Dr. Travers said he is focused on guiding Broward Health executives in using AI tools responsibly and effectively. He has advocated for general training, followed by one-on-one, hands-on training.

“We did a lot of that with Epic when we went live with analytics. We gave them some introduction to, ‘Here’s analytics and how you can get data out of Epic.’ And then we had a trainer that went around to each of the executives and asked them questions specific to their area and said, ‘What’s the data that you’re looking for? What would be helpful for you?’ And then that person showed them how to interact with the system,” Dr. Travers said. “I have a feeling it’s going to be something more like that for AI as well.”

At Allina Health, the multidisciplinary team guides the health system’s intake process for AI, vetting potential tools against the organization’s framework for appropriate use before any care team members adopt them.

Ms.
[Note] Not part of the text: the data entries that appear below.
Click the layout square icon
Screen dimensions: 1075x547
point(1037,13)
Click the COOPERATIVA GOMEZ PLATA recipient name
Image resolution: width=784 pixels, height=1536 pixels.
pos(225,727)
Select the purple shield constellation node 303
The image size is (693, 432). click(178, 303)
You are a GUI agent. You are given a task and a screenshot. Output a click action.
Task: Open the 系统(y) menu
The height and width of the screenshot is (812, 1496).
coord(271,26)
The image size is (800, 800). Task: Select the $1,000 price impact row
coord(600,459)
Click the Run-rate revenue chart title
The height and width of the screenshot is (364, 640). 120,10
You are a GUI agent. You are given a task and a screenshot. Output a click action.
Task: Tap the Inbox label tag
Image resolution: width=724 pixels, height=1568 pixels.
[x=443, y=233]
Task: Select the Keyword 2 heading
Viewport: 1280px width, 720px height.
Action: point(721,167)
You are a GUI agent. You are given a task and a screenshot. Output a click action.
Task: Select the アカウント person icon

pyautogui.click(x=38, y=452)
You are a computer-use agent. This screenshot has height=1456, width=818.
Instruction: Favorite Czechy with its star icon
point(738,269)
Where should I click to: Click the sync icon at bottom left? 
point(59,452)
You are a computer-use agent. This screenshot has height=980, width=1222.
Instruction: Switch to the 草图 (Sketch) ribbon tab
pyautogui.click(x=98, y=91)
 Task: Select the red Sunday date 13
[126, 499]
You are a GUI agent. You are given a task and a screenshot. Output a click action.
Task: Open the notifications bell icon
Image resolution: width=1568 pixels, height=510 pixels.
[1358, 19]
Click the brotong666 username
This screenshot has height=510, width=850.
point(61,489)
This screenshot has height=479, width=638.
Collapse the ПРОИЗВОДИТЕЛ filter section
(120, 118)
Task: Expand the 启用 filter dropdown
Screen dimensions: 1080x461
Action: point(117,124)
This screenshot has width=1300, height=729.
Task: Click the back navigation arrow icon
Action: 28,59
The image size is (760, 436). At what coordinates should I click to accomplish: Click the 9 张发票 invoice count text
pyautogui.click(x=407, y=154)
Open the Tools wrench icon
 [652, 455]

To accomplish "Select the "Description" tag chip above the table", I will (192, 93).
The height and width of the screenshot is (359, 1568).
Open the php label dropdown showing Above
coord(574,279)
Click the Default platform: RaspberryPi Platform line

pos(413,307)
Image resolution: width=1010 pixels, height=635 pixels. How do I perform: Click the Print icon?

Shannon said this includes validating safety and utility, assessing potential issues with bias or inequity, confirming strong privacy and security protocols, and examining human considerations to ensure employees remain in control of decision-making.  

“Next, given the spectrum of AI tools currently available, we work to guide our care team members to use the right tool for the right job, including trying to guide when an AI tool may not be appropriate,” she said. “Routine tasks and data analysis are good examples where AI tools are excellent supports. Of course, we still caution team members to maintain a critical eye on the outputs to ensure accuracy and relevance. Additionally, we promote a culture of continuous learning and adaptation, where feedback and insights from AI usage are regularly reviewed and integrated into our operational strategies.”

These and other structures aim to embrace the potential and mitigate the risks of AI. 

“We’ve created a multidisciplinary, clinically led team to deploy and monitor this rapidly changing innovation to see how it can help us better serve patients while never losing sight of potential concerns involved with any new technology,” Ms. Shannon said. “Our board monitors AI use through risk appetite and oversight.

“As we discover and evaluate best practices for implementing novel technology, our guiding principles remain ensuring the tools are safe, ethical, efficient and effective.”